--- START ---
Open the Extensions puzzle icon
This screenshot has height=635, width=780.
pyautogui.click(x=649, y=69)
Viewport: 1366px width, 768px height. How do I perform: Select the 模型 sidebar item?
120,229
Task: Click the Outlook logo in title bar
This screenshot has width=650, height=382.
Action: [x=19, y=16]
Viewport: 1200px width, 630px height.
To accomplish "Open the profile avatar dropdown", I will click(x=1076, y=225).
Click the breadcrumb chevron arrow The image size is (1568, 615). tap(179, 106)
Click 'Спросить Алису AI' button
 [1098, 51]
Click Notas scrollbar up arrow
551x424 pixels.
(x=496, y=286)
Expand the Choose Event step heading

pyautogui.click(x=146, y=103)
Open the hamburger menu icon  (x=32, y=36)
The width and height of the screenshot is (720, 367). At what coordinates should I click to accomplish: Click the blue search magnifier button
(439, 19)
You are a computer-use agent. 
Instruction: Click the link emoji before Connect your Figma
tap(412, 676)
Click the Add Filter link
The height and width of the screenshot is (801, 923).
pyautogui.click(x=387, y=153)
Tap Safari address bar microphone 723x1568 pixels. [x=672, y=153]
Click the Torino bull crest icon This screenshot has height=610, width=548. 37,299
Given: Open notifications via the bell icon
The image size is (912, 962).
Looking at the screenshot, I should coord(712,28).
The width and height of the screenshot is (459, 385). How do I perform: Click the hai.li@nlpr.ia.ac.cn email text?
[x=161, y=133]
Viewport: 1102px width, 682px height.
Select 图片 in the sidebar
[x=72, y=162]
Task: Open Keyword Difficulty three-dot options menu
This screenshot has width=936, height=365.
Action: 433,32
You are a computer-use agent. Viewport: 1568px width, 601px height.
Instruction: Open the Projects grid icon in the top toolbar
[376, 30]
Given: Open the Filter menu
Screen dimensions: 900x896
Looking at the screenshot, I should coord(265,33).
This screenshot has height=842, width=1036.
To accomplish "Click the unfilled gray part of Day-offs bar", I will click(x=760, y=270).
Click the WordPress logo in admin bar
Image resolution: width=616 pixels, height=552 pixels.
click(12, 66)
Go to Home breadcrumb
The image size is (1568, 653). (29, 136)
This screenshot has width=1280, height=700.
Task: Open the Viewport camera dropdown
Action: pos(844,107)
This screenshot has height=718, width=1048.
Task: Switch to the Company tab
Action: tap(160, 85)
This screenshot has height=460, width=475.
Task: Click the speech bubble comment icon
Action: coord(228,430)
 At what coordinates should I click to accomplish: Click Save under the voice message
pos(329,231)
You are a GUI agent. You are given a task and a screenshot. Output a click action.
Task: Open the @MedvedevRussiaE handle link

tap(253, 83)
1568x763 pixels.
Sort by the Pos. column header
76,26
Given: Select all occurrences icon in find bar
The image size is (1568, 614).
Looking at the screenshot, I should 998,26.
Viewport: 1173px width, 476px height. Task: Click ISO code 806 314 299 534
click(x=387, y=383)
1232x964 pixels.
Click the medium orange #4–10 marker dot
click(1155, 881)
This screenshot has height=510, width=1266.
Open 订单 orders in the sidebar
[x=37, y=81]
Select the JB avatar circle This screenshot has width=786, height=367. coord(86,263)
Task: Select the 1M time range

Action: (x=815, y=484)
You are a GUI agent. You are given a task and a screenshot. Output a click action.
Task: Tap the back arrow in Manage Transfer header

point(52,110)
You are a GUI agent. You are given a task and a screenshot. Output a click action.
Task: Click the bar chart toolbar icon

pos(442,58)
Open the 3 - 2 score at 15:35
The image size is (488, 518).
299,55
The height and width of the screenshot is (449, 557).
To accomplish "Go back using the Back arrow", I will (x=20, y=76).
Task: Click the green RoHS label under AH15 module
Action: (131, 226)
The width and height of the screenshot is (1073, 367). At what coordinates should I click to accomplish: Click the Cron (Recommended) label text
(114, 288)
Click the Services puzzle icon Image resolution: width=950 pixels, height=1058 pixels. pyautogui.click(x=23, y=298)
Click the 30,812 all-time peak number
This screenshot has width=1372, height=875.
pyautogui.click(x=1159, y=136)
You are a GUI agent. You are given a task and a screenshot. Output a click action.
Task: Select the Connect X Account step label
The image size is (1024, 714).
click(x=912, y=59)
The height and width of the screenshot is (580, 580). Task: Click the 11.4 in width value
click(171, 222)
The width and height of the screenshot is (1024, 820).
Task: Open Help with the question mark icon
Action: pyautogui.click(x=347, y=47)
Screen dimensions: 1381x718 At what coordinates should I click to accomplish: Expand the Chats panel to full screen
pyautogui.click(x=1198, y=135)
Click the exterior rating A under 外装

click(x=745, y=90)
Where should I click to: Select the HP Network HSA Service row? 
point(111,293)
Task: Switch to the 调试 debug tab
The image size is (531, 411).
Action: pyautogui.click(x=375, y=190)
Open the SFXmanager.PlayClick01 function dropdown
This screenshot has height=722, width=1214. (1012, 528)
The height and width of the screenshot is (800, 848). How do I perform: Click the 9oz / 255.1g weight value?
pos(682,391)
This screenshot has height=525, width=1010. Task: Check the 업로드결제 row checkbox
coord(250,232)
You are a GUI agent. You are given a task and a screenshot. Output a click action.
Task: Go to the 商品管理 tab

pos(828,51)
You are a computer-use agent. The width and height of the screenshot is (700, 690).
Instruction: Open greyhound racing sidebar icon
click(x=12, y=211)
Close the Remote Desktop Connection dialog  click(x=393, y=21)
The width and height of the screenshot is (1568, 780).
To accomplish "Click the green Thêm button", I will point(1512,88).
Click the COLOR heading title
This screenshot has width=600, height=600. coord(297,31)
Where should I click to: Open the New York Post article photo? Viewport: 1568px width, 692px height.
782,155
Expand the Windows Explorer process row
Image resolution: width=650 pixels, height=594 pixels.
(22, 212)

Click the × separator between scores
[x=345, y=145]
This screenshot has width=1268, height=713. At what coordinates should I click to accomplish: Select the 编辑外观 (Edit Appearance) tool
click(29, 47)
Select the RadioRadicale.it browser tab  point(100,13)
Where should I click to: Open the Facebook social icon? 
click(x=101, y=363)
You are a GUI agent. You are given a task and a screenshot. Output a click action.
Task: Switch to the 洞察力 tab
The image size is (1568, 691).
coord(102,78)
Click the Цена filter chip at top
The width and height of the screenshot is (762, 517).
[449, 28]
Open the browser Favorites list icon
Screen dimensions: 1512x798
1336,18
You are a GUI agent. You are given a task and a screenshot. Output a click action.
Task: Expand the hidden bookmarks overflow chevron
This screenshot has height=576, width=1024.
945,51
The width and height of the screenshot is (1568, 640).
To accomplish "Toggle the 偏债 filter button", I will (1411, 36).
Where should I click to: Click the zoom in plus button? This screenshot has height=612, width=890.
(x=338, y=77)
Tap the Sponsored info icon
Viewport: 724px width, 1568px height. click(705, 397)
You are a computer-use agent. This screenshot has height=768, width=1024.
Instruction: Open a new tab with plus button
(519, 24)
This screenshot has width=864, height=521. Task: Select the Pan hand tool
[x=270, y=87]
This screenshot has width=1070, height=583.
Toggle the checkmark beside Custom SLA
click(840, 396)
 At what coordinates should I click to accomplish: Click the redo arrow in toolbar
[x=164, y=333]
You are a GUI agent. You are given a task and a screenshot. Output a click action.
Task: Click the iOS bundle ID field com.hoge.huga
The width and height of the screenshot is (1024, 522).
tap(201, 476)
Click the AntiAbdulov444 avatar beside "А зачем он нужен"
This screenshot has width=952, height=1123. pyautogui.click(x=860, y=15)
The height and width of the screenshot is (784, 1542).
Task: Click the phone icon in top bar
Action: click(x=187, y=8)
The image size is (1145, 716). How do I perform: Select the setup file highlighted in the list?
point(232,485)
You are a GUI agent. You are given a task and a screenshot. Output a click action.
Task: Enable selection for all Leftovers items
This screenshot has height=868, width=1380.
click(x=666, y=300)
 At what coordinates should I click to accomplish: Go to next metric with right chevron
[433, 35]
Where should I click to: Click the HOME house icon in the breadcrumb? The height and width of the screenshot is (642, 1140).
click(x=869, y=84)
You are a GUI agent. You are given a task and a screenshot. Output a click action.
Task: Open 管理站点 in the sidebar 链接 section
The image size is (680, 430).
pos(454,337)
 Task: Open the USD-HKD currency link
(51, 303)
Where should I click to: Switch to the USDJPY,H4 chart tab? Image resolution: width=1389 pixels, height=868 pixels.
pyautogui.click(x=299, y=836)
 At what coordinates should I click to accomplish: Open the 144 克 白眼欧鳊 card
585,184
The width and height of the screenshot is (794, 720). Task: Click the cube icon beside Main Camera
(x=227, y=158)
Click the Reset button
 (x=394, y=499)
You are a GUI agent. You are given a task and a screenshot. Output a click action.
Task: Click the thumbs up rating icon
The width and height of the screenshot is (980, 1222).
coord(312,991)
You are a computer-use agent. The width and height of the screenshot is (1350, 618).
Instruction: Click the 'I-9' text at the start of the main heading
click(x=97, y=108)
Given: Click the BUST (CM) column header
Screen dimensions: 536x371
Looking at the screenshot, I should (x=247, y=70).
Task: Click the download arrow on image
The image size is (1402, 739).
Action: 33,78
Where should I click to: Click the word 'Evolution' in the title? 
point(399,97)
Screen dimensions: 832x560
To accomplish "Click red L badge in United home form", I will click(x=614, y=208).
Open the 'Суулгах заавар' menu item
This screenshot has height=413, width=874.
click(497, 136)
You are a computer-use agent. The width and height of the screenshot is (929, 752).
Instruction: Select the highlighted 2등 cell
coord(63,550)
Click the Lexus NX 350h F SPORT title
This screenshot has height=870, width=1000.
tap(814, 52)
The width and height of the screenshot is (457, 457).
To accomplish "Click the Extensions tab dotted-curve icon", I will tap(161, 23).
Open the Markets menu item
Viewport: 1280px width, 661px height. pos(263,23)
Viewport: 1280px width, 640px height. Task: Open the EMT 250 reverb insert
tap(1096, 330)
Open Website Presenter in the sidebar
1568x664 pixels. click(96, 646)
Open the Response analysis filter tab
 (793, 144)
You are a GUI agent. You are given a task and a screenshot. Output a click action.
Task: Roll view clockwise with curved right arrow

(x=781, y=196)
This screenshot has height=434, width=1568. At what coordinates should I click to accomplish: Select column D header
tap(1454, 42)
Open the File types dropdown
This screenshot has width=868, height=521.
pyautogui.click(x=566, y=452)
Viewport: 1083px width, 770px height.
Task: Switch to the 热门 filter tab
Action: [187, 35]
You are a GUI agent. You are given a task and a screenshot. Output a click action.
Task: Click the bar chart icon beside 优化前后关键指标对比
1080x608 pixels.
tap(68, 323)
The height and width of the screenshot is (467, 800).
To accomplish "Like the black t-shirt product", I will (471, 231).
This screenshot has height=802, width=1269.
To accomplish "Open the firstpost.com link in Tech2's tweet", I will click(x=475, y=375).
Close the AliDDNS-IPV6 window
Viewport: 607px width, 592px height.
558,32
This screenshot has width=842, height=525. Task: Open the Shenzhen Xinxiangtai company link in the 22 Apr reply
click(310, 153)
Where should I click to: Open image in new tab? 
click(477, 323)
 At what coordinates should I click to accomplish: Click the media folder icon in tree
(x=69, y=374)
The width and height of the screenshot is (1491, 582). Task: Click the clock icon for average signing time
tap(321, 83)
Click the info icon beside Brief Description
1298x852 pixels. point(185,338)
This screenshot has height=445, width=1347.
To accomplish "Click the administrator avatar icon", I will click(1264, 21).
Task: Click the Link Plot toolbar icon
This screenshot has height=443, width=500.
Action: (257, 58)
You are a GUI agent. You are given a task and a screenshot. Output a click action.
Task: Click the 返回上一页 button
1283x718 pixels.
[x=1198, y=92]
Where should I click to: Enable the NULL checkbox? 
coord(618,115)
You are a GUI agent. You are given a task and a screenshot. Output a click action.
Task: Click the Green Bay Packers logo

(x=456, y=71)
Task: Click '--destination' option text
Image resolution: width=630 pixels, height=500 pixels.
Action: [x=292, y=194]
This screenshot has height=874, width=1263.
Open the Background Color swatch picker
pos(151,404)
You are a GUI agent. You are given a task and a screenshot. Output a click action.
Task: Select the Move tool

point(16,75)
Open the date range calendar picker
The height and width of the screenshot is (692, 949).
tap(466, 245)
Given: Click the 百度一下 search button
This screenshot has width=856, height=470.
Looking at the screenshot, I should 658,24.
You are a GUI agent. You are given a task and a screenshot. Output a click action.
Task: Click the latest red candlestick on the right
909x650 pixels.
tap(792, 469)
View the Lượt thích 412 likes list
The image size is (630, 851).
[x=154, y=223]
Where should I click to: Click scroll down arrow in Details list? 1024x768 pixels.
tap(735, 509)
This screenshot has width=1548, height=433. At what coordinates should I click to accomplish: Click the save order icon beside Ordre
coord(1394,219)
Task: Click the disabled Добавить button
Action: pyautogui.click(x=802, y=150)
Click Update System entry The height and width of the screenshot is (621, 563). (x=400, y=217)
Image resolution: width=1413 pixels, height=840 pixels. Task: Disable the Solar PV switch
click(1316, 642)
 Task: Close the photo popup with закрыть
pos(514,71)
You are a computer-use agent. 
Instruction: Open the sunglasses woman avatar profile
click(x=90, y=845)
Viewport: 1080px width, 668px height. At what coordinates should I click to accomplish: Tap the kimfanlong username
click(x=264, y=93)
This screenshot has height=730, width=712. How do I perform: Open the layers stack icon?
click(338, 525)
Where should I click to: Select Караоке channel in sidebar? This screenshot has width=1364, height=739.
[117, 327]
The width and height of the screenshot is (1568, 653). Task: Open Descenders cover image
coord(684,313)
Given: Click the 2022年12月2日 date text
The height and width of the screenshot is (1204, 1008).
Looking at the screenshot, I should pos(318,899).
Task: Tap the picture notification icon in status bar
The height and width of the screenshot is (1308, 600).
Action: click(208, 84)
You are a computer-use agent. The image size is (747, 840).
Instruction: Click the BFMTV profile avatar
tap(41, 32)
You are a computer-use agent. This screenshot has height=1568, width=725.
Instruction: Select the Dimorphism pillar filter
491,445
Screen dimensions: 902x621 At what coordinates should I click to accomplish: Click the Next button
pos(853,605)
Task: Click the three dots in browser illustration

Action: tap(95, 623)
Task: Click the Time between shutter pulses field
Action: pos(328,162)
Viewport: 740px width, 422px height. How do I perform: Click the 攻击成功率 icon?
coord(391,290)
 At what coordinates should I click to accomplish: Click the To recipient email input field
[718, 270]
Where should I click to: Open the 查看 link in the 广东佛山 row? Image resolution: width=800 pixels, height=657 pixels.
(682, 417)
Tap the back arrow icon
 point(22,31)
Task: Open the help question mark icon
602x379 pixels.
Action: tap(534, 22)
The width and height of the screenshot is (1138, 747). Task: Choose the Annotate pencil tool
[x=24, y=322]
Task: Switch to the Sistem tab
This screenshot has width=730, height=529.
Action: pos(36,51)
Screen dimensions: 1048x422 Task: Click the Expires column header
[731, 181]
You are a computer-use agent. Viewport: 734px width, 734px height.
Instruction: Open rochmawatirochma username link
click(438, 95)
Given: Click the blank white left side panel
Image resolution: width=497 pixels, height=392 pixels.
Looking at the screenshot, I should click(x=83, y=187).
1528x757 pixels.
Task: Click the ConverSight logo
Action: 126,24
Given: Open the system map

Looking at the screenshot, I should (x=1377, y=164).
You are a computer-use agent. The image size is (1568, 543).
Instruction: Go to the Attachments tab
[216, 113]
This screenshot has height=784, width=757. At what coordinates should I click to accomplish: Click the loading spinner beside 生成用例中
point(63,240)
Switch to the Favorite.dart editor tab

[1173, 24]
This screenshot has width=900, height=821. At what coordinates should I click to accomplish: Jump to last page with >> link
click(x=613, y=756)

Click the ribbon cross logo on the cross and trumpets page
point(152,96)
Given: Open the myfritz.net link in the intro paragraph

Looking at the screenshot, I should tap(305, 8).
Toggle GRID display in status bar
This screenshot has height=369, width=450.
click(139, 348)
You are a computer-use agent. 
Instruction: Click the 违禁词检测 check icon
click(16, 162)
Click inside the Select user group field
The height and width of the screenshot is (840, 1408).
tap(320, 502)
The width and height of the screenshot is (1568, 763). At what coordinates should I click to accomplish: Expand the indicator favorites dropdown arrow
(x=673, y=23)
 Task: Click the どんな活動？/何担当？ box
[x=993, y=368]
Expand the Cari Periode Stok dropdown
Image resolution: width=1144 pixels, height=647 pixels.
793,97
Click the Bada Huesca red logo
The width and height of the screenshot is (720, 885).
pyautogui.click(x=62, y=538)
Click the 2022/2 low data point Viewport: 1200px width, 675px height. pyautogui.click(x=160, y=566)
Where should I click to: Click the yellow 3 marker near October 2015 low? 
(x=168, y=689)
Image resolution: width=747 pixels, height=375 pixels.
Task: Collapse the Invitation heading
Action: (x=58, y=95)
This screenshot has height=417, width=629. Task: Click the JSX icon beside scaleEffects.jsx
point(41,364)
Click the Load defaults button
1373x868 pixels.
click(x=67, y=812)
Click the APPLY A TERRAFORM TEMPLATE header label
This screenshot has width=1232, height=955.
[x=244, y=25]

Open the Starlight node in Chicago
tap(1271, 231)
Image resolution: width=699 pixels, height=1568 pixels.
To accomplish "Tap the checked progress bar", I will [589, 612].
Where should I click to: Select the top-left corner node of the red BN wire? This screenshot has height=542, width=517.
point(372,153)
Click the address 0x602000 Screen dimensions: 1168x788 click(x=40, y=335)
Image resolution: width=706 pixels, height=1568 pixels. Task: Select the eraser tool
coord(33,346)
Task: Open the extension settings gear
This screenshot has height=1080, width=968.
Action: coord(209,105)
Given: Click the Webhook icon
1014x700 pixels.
--- END ---
__TASK ITEM__
Tell me how many lines in the records above include the word "status"; the number is all that is needed.

__OUTPUT BELOW__
2